Still, according to a report by Goldman Sachs, hedge funds (HFs) net bought US equities for the second consecutive week, driven by risk-on sentiment. Long positions outpaced short sales by a ratio of 1.4 to 1.

Macro (BCBA:BMAm) products, including indices and exchange-traded funds (ETFs), accounted for the majority of net buying, led by increased long positions. ETF shorts listed in the US declined, with notable short covering in large-cap and small-cap equities, corporate bonds, and Asia-Pacific ETFs.

Single stocks made up the remainder of net buying activity, also led by long positions.

Financials, Consumer Discretionary, Communication Services, Energy, and Staples sectors saw the highest levels of net buying, while Materials, Information Technology, and Health Care were net sold.

“Financials was the most net bought sector on the week amid the GS US Financials conference, driven mainly by long buys,” Goldman said in the note.

Substantial buying occurred in Insurance, Consumer Finance, and Capital Markets, while Financial Services and banks experienced modest selling.

“US Financials long/short ratio now stands at 1.74, in the 89th percentile vs. the past year and 20th percentile vs. the past 5 years,” the report reveals.

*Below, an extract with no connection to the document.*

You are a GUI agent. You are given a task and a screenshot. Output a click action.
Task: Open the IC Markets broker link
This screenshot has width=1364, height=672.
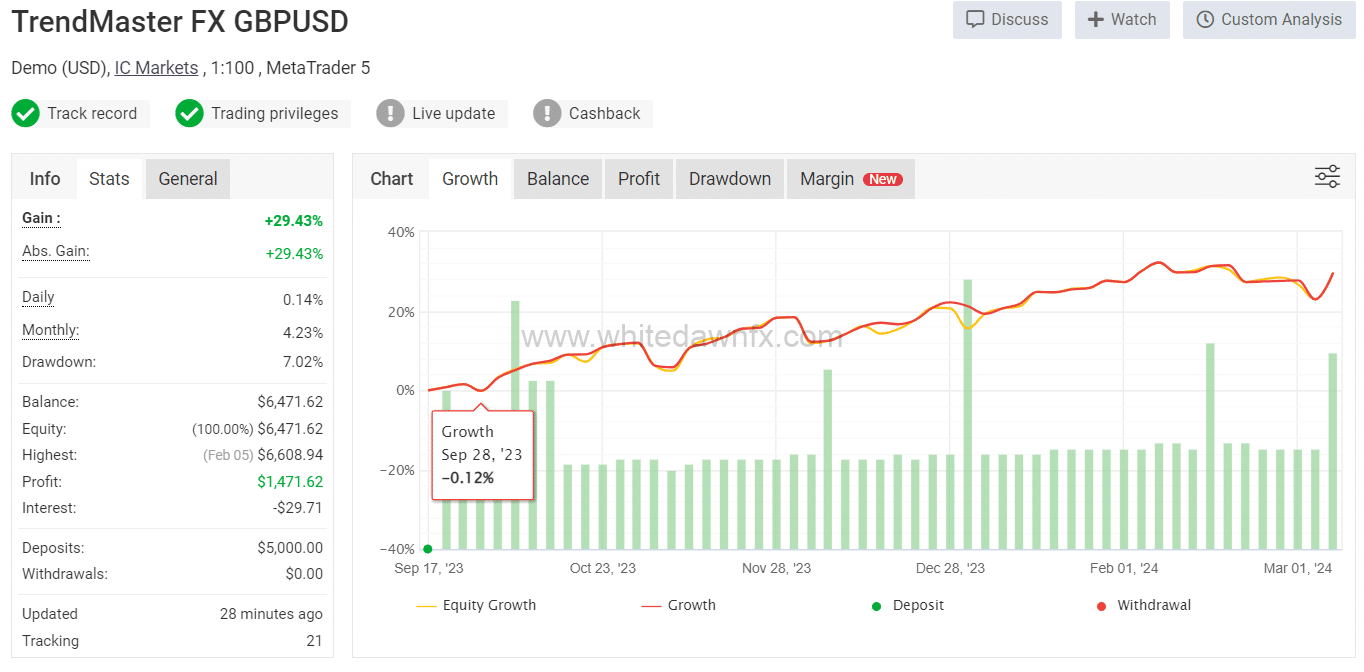(156, 68)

Energy stocks continued to attract hedge fund buying for the third straight week, supported by a recent surge in crude oil prices.

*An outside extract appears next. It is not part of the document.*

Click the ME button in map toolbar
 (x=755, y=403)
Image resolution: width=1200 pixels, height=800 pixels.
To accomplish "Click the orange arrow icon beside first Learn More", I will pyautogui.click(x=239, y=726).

Materials, in contrast, was the most sold sector, with widespread selling across all subsectors, including Chemicals, Containers & Packaging (NYSE:PKG), and Metals & Mining

Performance was mixed across major indices, with the Nasdaq 100 gaining 0.73%, the S&P 500 slipping 0.64%, and the Russell 2000 dropping 2.6%. Encouraging macroeconomic signals, including CPI and PPI reports and dovish moves from central banks such as the SNB, BoC, and ECB, provided some support.

Moreover, reduced expectations for a Bank of Japan rate hike and positive policy comments from China contributed to the backdrop. However, a sharp unwinding of momentum trades earlier in the week weighed on sentiment before stabilizing.

“We continue to believe momentum wobbles should be bought, namely AI or Power Up America,” Goldman strategists said.

From a flows perspective, long-only funds were net sellers, while hedge funds remained balanced.

Technology, media, and telecom (TMT) and Health Care sectors experienced the bulk of supply, while Communication Services and macro products were bought.

Among weekly winners were mega-cap tech and China ADRs, while Bitcoin-sensitive stocks, biotech, and software lagged. With the FOMC meeting on Wednesday, market engagement and liquidity are expected to slow in the coming days, Goldman said.